Kazakhs are very hospitable people, until they are behind the wheel of the car. At a petrol station, I started pumping my gas.  Within a short time, a car came up and honked at me to move (while I was still pumping).  I pointed at the pump and he honked again.  Another car pulls up in front of me and does the same thing.  So, of course, I take my time.  The guy behind me goes to another pump while the guy in front continues to honk. Once I finally move out of the way, he comes over and wants to chit-chat.  I was pretty amazed.
This guy had some problems
Day 4:  Aralsk-Aktobe: I was told the road for 120km was bad (out of the 620km total).  It was more like 40km bad.  There is nothing around except tumbleweeds and an occasional mining town.  The last 215km of the ride was very windy.

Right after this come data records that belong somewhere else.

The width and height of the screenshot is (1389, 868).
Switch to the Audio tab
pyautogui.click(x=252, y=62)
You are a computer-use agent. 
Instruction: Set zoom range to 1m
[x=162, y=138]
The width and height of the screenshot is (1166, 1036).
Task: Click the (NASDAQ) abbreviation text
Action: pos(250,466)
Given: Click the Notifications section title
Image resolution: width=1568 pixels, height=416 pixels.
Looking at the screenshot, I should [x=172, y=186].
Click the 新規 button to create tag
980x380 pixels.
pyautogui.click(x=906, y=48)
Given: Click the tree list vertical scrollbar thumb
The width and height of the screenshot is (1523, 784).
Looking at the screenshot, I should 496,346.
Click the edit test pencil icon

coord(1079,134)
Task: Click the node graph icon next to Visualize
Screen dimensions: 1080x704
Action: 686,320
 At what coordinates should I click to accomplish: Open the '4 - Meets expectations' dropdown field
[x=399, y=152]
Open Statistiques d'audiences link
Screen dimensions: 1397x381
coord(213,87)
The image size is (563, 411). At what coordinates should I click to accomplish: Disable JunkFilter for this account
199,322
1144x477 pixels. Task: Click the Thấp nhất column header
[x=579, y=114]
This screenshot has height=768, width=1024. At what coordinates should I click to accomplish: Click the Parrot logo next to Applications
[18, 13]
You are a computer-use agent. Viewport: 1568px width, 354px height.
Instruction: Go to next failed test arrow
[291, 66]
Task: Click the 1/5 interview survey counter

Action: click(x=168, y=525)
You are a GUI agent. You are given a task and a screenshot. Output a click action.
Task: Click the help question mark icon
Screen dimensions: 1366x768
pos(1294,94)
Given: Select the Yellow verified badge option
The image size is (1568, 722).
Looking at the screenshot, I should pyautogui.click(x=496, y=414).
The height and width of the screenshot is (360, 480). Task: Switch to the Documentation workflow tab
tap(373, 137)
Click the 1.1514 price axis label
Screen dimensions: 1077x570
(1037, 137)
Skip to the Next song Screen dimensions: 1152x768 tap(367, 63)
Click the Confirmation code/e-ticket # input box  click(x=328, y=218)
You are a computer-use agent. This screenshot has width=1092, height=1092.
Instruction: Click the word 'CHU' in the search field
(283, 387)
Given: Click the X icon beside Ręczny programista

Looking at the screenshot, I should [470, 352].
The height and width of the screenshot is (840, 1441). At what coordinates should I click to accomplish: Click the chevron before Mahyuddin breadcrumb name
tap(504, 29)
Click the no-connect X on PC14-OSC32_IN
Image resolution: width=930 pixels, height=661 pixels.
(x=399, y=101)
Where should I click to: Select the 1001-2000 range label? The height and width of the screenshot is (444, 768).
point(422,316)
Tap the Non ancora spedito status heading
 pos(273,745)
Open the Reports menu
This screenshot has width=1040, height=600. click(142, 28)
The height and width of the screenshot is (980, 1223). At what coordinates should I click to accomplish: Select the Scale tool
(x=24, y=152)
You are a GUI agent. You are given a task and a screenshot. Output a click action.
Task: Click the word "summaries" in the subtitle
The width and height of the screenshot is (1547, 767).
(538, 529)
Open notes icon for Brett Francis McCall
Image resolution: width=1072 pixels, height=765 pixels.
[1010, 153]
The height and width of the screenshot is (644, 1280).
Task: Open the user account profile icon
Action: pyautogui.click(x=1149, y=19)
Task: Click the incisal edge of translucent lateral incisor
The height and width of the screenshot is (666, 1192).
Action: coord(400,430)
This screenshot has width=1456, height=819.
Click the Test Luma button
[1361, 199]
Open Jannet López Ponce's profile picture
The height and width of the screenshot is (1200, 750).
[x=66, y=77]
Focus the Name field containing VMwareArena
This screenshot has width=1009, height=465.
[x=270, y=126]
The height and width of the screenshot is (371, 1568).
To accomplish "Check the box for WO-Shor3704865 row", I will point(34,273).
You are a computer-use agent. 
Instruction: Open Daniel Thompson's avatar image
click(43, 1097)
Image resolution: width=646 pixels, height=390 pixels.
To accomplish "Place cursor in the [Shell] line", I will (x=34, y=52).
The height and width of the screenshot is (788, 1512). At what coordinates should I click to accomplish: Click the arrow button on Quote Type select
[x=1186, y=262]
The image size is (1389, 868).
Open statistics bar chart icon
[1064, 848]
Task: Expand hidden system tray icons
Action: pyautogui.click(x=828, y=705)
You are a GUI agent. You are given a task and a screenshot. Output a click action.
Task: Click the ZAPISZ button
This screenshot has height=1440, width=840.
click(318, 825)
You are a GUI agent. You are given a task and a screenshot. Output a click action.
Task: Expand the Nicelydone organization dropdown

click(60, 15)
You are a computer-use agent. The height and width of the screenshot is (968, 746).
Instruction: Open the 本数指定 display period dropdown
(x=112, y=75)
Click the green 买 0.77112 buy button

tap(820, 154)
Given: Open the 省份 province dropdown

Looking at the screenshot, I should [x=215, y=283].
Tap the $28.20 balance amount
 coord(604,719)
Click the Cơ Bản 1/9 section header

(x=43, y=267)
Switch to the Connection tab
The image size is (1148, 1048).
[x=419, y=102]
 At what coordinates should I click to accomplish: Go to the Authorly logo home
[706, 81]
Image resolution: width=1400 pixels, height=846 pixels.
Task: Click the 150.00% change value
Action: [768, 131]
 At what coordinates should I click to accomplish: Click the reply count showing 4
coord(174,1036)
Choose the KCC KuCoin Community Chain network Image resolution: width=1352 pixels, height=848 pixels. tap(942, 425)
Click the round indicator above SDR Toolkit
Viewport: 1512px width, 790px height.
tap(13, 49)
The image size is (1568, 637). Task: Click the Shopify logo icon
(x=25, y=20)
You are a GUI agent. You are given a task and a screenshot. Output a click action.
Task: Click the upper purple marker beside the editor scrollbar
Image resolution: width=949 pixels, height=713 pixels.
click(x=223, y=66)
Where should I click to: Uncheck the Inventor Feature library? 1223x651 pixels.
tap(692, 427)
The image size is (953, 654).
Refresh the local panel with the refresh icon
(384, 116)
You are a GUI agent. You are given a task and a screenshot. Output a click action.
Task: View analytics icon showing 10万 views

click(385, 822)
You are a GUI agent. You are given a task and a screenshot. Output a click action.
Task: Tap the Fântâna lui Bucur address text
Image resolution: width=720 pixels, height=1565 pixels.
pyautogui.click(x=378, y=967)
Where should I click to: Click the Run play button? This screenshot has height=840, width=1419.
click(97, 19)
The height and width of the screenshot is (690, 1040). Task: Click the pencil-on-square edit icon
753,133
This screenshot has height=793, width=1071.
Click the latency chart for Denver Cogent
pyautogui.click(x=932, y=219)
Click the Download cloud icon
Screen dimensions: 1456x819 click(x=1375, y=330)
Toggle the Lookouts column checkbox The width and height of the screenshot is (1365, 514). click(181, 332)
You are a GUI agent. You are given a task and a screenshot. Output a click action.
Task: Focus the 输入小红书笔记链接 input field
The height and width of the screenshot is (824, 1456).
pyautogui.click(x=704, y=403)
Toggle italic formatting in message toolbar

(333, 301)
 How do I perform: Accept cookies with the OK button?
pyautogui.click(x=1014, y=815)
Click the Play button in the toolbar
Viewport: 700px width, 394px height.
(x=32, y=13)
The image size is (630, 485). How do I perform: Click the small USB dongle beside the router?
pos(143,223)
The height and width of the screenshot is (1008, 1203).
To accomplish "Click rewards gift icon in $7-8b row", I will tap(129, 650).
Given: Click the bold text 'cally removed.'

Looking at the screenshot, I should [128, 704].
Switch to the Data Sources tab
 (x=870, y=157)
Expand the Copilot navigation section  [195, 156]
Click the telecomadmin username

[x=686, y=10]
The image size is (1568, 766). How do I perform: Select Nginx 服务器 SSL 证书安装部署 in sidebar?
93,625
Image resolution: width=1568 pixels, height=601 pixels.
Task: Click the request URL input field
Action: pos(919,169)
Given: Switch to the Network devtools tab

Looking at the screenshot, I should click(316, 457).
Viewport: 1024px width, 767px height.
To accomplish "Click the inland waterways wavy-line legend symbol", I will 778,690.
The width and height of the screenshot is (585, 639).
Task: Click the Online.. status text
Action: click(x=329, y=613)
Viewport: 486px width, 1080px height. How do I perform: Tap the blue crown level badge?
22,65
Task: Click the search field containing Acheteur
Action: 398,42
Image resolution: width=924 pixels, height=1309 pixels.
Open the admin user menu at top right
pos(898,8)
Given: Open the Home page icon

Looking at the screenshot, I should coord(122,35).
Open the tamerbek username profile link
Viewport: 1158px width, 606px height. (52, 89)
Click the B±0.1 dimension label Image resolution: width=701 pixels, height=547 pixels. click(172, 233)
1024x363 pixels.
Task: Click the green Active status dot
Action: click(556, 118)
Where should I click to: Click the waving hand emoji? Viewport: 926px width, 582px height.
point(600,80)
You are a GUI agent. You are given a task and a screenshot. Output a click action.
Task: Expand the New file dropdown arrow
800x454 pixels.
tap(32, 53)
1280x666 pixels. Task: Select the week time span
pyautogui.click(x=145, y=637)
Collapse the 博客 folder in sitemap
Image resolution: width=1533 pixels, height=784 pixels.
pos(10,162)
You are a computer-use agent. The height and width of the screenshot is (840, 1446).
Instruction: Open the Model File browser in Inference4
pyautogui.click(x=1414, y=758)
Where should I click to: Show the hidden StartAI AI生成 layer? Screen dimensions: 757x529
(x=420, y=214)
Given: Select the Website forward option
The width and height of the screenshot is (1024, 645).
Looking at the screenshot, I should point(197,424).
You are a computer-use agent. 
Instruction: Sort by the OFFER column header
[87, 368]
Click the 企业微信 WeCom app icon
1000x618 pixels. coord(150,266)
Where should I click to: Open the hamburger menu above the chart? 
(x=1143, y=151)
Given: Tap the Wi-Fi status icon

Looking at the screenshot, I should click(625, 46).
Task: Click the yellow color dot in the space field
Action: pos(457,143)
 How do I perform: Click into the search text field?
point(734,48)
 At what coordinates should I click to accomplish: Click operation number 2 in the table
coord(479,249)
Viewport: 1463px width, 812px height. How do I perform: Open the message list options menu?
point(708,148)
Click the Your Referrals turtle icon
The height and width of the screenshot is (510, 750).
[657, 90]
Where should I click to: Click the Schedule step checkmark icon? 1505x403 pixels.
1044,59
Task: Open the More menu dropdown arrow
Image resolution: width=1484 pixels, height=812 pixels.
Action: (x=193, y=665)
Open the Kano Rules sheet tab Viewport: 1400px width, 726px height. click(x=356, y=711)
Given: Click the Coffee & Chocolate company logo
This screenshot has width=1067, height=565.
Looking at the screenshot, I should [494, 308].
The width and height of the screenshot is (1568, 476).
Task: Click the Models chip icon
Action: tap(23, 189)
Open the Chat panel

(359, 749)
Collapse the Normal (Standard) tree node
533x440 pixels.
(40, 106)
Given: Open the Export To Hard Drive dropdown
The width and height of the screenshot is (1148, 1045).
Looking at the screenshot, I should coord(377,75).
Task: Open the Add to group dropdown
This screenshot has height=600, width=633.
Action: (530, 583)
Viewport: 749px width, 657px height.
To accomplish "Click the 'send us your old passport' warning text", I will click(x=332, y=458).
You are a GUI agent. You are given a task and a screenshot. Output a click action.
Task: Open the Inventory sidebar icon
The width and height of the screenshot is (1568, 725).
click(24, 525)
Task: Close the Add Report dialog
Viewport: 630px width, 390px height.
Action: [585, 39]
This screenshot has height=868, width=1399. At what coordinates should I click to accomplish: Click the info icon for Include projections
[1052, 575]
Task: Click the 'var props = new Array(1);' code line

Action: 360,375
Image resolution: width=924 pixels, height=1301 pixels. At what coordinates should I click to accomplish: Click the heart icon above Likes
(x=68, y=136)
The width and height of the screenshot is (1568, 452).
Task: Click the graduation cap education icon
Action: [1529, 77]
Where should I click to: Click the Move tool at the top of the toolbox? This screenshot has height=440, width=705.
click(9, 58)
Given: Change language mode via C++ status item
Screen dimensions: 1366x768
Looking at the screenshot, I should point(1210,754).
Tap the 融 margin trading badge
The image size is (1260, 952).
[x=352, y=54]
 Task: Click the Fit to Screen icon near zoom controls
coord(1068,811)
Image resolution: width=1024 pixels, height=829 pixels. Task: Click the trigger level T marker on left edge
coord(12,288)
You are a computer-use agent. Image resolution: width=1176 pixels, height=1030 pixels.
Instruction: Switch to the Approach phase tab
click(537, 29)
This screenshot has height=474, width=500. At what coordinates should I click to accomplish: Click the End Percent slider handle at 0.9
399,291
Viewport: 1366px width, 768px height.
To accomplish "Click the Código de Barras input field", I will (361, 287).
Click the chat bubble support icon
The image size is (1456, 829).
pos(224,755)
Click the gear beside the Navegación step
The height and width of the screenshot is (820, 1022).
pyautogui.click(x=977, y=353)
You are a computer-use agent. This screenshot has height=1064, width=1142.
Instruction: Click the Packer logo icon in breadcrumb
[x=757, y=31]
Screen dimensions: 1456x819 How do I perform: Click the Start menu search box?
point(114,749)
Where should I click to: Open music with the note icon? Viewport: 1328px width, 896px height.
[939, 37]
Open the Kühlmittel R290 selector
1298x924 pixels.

This was once beach front property of the Aral sea - Aralsk
Since the weather was still about 40C, I felt like someone had a blow dryer on me constantly.  I was very happy once I finally arrived at the hotel.  I ended up meeting a guy from Almaty, Arselan, who is working for a drilling company (Australasia Independent Diamond Drilling).
He was very nice and invited me to eat with his crew and then check out the one site in town to see, the Presidential park.
Day 5: Aktobe-Atyrau: This is a 620km ride.  Google says it is about 7 hours...haha, I wish.  I rode 10 hours this day, crashed once and dropped the bike once.  This was the most trying leg I have done, ever.  I was in over my head.  250km of terrible roads.  I was wishing I had more of a 50-50 tire (knobby) for this leg.  The new rear tire held up great given all the pot holes I hit.
Ruts for days, this was not Disneyland
It was the hottest day I had traveled.  I bought water which had fallen off the bike at some point.  I ended up drinking all the 4liters I had on me early on thinking that I could buy more...nope.  The one petrol station in the middle of nowhere had no water.  The  ride was not only physically challenging it was also mentally tiring.  I had to constantly think of the ride and not get too comfortable.  The one time I did get too comfortable, I ended up crashing (at 60km/hr) in soft sand.
You need to pick yourself up after every fall - she stands tall here (but my ego was bruised)
Luckily, I was perfectly ok but my bike has some cosmetic blemishes (broken halogen light, broken right panier, and broken right handguard).  It is not fun to get up and try to pick up a 300kg (660lb) bike after eating it.  It was a humbling experience to feel almost defeated.  I still made it in the end to Atyrau and it felt good to finally arrive.
Day 6: Atyrau-Astrakhan, Russia: I figured the road would be as horrible as the one from the day before but I was wrong.  The road is "perfect", well almost...haha.  I was able to do a steady 80-100km until the border.  I woke up feeling good.
Easiest border crossing ever!
My bruised ego was going away quickly.  After buying more water, I packed up and left.  The landscape is changing a bit.  It is still deserty but not so much as before.  I heard that this border crossing would take between 2-5hours.  I spent 40minutes total at both sides.  This was the easiest crossing I have done yet.  Previously Kyrgyzstan held the title but now Russia took it - simple and organized.
This was a fun bridge to cross - welcome to Russia!
I arrived into Astrakhan, bumped into a wedding party who wanted to take pics on my bike, then headed to the hotel.  It is a really nice-looking city.
Very friendly wedding party - nice way to be welcomed into a city!